Cutting edge advancements in spatial biology

Today, a wealth of advances in spatial phenotyping technologies have significantly increased both multiplex capacity and analytical depth. Modern platforms can now perform multimodal detection of dozens to hundreds of proteins, and in some cases, thousands of RNA molecules within intact tissue sections while preserving spatial architecture.

Next-generation spatial phenotyping platforms (e.g., The PhenoCycler^®-Fusion 2.0 from Quanterix) are capable of interrogating tissue sections for 100s of biomarkers, with improved throughput, and tissue vs. tissue comparisons on single slides. Together with high-resolution imaging and computational analysis pipelines, advances in spatial phenotyping analyses have enabled researchers to significantly accelerate their research questions. As Hoyt says, “With multimodal platforms and multiplexing levels into the 10s, 100s, and even 1000s, the number of questions we can ask of a sample or study cohort goes up exponentially.”

Over the last decade, research questions have shifted away from simply quantifying the abundance of a particular biomarker toward understanding how cells interact within “neighborhoods” and computational tools are increasingly designed to analyze these spatial relationships directly.

“The research focus is no longer solely on the quantities of a particular phenotype, but on its neighborhood,” explains Marchuk. “At TissueGnostics, we have been anticipating this shift for years now, and we offer a number of spatial biology analyses to choose from in our StrataQuest software, such as distance maps or phenotype interaction engines that allow researchers to visualize how two phenotypes of interest spatially interact and quantify these interactions.”

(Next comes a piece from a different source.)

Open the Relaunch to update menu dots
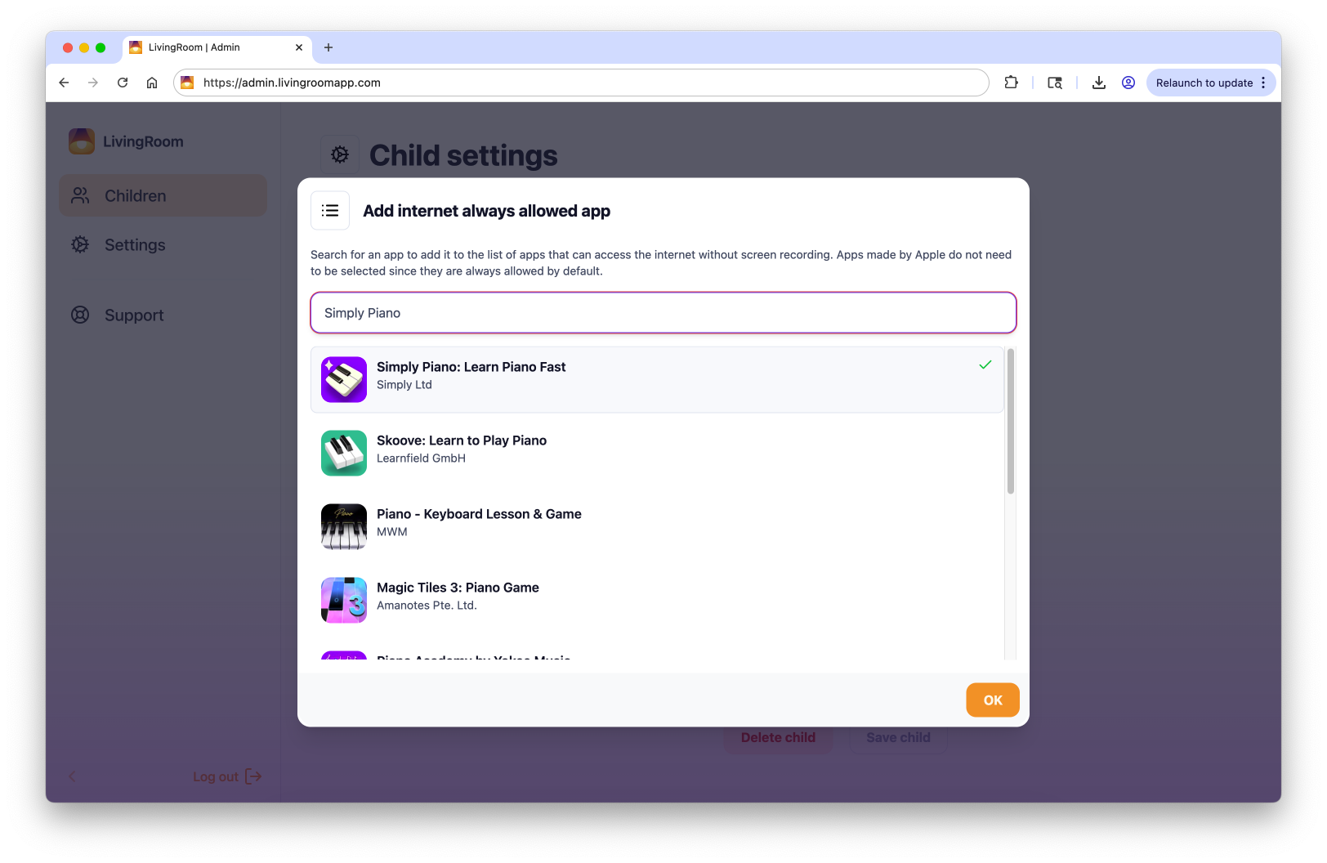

New spatial biology approaches are also expanding beyond protein detection toward integrated multi-omic measurements. Todd Dickinson, Ph.D., CEO of Stellaromics, highlights the company’s RIBOmap (designed for translatomics) platform, which enables 3D in situ measurement of thousands of transcripts and translation activity by detecting ribosome-bound mRNA in tissue blocks up to 100 µm thick. When combined with STARmap (for transcriptomics), these approaches enable researchers to examine gene expression, protein translation, and spatial organization simultaneously within three-dimensional tissue architecture.

These innovations are particularly valuable when studying rare cellular interactions within complex tissues. Indeed, Dickinson points to recent work using STARmap and RIBOmap in thick tumor sections to detect interactions between Langerhans cells and tumor-associated keratinocytes that contribute to immunotherapy resistance in cutaneous squamous cell carcinoma. “RIBOmap provides an active view of protein production at the single-cell level…using ribosome-bound mRNA as a proxy for protein expression and extending plex into the thousands,” Dickinson explains.

Spatial biology and clinical impact

Marchuk emphasizes that while spatial phenotyping signatures provide promise, “We are far away from using spatial phenotyping at scale in personalized medicine”. Nevertheless, recent developments are bringing spatial phenotyping signatures closer to clinical applications. Hoyt provides several examples, including the ALK “break-apart” FISH companion diagnostic for ALK inhibitors, a multiplex IF prognostic assay for Barrett’s esophagus, and a multiplex IF predictive assay for aromatase inhibitors in advanced prostate cancer.

Looking ahead, emerging spatial multi-omics platforms may further expand the translational potential of these approaches. As Dickinson explains, integrating spatial transcriptomic and translatomic readouts may help researchers better understand how therapeutic interventions affect gene expression and protein production directly within intact tissues.